Le procès concernant les conditions de la mort de Diego Maradona, survenue en novembre 2021 à l’âge de 60 ans, a connu un nouveau rebondissement ce mardi 2 juin 2026. Un neurochirurgien a livré un témoignage accablant sur l’insuffisance du dispositif médical mis en place lors des derniers jours du footballeur argentin, hospitalisé dans une résidence de convalescence. Selon Ouest France, ces déclarations alimentent une fois de plus les polémiques entourant la prise en charge médicale de la légende.

Ce qu'il faut retenir

  • Un neurochirurgien a affirmé ce 2 juin 2021 que l’hospitalisation de Diego Maradona « n’aurait jamais dû avoir lieu »
  • Les soins prodigués dans la résidence de convalescence louée pour l’occasion étaient jugés insuffisants par ce spécialiste
  • Le procès porte sur les conditions de la mort de la légende argentine, décédée en novembre 2021 à 60 ans

Un témoignage qui relance les critiques sur la prise en charge médicale

Le neurochirurgien, dont l’identité n’a pas été révélée, a affirmé devant le tribunal que les soins prodigués à Diego Maradona dans la résidence de Tigre, près de Buenos Aires, étaient « totalement inadaptés ». Selon lui, le dispositif médical mis en place n’était pas à la hauteur des besoins du patient. « L’hospitalisation n’aurait jamais dû avoir lieu dans ces conditions », a-t-il déclaré, soulignant que la prise en charge à domicile aurait dû être assurée par une équipe plus étoffée et mieux équipée.

Ces propos confirment les doutes déjà exprimés par d’autres professionnels de santé lors des premières auditions. Plusieurs médecins avaient alors pointé du doigt les lacunes organisationnelles et l’absence de protocoles adaptés pour accompagner la convalescence de Maradona après son opération cérébrale de 2020.

Un procès qui interroge sur les responsabilités médicales et familiales

Le procès, qui se tient à Buenos Aires, vise à déterminer les responsabilités dans la mort de Diego Maradona. Plusieurs membres de son entourage, dont des médecins et des proches, sont mis en cause pour négligence. Les investigations ont révélé que le footballeur avait été placé sous surveillance médicale intensive, mais que les moyens déployés étaient insuffisants pour faire face à une éventuelle complication.

Les avocats de la défense, eux, ont tenté de minimiser les manquements, arguant que Maradona avait refusé catégoriquement d’être hospitalisé dans un établissement traditionnel, préférant une prise en charge à domicile. Pourtant, les experts médicaux semblent unanimes : les conditions de cette convalescence n’étaient pas conformes aux standards de sécurité requis pour un patient de son état.

« Le matériel disponible sur place n’était pas adapté à un patient ayant subi une chirurgie cérébrale. L’hospitalisation à domicile aurait dû être encadrée par une équipe pluridisciplinaire, ce qui n’a pas été le cas. »
— Neurochirurgien, selon Ouest France

Des dysfonctionnements déjà pointés du doigt avant le procès

Dès 2021, des rapports médicaux avaient révélé des lacunes dans la prise en charge de Maradona.
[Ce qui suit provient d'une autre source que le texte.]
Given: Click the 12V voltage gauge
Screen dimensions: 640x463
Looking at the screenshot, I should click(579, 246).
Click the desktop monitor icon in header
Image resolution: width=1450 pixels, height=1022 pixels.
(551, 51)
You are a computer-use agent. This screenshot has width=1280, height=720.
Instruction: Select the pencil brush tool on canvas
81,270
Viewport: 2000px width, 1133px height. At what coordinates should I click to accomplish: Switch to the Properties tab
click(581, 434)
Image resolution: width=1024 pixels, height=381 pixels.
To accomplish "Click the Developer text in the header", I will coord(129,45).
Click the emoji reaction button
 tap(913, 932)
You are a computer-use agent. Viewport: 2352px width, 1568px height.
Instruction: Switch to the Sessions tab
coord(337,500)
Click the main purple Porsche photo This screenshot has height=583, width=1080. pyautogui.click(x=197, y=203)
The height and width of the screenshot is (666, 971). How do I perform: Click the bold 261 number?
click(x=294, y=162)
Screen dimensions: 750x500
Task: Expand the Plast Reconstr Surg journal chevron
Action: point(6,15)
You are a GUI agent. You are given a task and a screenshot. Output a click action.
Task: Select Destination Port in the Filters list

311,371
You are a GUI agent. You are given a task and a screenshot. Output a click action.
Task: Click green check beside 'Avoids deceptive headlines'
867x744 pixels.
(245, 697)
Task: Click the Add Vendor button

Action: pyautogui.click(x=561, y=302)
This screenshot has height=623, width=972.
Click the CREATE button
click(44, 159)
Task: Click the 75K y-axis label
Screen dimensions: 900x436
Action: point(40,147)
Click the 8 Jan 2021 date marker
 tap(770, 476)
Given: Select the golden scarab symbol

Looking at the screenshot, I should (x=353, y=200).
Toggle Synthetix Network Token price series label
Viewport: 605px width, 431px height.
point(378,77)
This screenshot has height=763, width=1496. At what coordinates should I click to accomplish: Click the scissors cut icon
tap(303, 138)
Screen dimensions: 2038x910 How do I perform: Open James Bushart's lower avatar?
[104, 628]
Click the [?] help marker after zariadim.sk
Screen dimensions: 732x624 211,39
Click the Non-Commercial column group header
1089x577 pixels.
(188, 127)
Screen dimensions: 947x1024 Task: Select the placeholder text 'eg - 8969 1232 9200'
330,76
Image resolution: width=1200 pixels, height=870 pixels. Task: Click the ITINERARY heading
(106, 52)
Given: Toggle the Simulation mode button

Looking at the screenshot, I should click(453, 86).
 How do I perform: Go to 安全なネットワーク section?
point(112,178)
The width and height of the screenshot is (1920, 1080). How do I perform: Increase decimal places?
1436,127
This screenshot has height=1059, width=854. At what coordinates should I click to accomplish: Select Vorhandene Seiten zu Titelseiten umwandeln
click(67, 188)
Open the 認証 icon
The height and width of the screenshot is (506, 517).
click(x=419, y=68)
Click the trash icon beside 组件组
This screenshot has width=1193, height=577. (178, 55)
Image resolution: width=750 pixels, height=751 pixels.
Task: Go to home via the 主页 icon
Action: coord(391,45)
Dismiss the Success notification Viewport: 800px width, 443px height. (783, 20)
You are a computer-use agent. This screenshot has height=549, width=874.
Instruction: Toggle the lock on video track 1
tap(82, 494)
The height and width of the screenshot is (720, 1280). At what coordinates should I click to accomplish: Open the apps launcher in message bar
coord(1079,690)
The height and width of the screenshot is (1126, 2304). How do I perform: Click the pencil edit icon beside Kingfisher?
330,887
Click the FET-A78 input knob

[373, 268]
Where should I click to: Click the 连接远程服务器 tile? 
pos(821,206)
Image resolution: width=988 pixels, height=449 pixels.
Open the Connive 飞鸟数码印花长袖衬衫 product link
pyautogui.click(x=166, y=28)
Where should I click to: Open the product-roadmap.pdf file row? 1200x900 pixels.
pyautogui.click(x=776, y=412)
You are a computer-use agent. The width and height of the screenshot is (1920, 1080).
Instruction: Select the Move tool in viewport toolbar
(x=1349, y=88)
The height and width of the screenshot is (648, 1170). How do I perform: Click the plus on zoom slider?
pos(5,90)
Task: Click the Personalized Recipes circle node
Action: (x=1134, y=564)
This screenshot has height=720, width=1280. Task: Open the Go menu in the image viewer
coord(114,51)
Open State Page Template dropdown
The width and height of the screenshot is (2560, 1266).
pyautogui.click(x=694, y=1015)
Plusieurs infirmiers et médecins avaient signalé un manque de coordination entre les différents intervenants. Une enquête préliminaire avait alors été ouverte, sans pour autant aboutir à des poursuites immédiates. Aujourd’hui, avec le procès, ces dysfonctionnements sont au cœur des débats.

Les familles des proches de Maradona, également cités dans l’affaire, ont toujours nié toute responsabilité. Elles estiment que la légende argentine a été victime d’un système médical défaillant, plutôt que d’une négligence individuelle. Pourtant, les témoignages des experts semblent contredire cette version.

Et maintenant ?

Le procès doit se poursuivre dans les prochaines semaines, avec l’audition d’autres experts et témoins. Une décision de justice pourrait être rendue d’ici la fin de l’année 2026. Si les manquements sont avérés, les conséquences pourraient être lourdes pour les personnes mises en cause, tant sur le plan professionnel que pénal. Reste à voir si ce procès permettra enfin d’apporter des réponses claires aux familles et aux supporters du footballeur.

Ce nouveau rebondissement rappelle une fois de plus l’importance d’un encadrement médical rigoureux, surtout pour les personnalités suivies de près par l’opinion publique. Le cas de Maradona illustre les dangers d’une prise en charge improvisée, même pour les figures les plus protégées.

Les auditions des experts et témoins doivent se poursuivre dans les prochaines semaines. Une décision de justice pourrait être rendue d’ici la fin de l’année 2026, selon les observateurs.

Les experts estiment que le dispositif médical mis en place dans la résidence de convalescence était insuffisant, notamment pour un patient ayant subi une chirurgie cérébrale. L’hospitalisation à domicile aurait dû être encadrée par une équipe plus étoffée.